Tissue-resident memory and circulating T cells are early responders to pre-surgical cancer immunotherapy.
Cell
; 185(16): 2918-2935.e29, 2022 08 04.
Article
en En
| MEDLINE
| ID: mdl-35803260
ABSTRACT
Neoadjuvant immune checkpoint blockade has shown promising clinical activity. Here, we characterized early kinetics in tumor-infiltrating and circulating immune cells in oral cancer patients treated with neoadjuvant anti-PD-1 or anti-PD-1/CTLA-4 in a clinical trial (NCT02919683). Tumor-infiltrating CD8 T cells that clonally expanded during immunotherapy expressed elevated tissue-resident memory and cytotoxicity programs, which were already active prior to therapy, supporting the capacity for rapid response.

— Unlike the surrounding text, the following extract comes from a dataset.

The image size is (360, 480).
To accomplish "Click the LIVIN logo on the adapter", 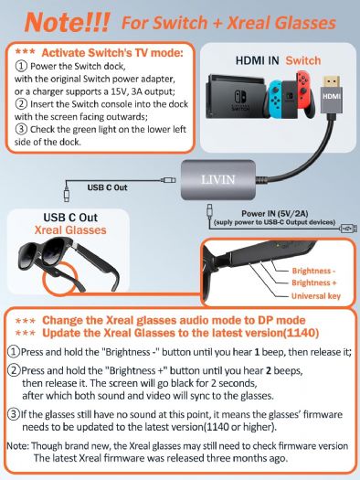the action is pyautogui.click(x=218, y=179).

Systematic target discovery revealed that treatment-expanded tumor T cell clones in responding patients recognized several self-antigens, including the cancer-specific antigen MAGEA1. Treatment also induced a systemic immune response characterized by expansion of activated T cells enriched for tumor-infiltrating T cell clonotypes, including both pre-existing and emergent clonotypes undetectable prior to therapy. The frequency of activated blood CD8 T cells, notably pre-treatment PD-1-positive KLRG1-negative T cells, was strongly associated with intra-tumoral pathological response. These results demonstrate how neoadjuvant checkpoint blockade induces local and systemic tumor immunity.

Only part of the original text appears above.